Il y a la dextérité narrative, dont le décorticage pourrait servir de cours du soir aux romanciers débutants : adresse de la construction, tressage des fils, sens du montage parallèle, science de l’attaque et de la chute d’un chapitre, modulation de la vitesse du récit : savoir exactement où placer une ellipse et où il convient au contraire de dilater.
Il y a, parallèlement aux défis perpétuels que DW semble lancer à sa propre virtuosité, le plaisir de jouer avec – et de déjouer – les attentes du lecteur.

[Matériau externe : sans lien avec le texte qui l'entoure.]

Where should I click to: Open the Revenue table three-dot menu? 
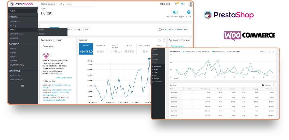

Le début du chapitre 22 de Dégâts des eaux évoque irrésistiblement un lent travelling avant de cinéma. D’abord, un plan d’ensemble en plongée sur un paysage champêtre idyllique où trône une magnifique église (que Westlake décrit avec des métaphores niaises de roman Harlequin : « comme un diamant dans des replis de velours vert ». Hou la, qu’est-ce qui lui prend ? se demande-t-on d’abord). Et puis la caméra s’approche du parking où se rassemble le cortège nuptial, s’arrête complaisamment sur la mariée rosissante et splendide dans sa robe immaculée. Nous voilà assez près d’eux pour entendre la mère de la mariée qui se tamponne les yeux, et paf : « Je t’avais bien dit de ne pas aller jusqu’au bout, sale petite traînée! Tu n’avais qu’à le contenter avec ta main, pour l’amour du ciel ! » Patatras, le tableau idyllique s’effondre d’un seul coup : la mariée est enceinte jusqu’au cou des œuvres du premier venu ; d’ailleurs le marié, sa famille et leurs amis sont de parfaits ploucs, cette noce précipitée pour sauver les convenances est un désastre. Du grand art.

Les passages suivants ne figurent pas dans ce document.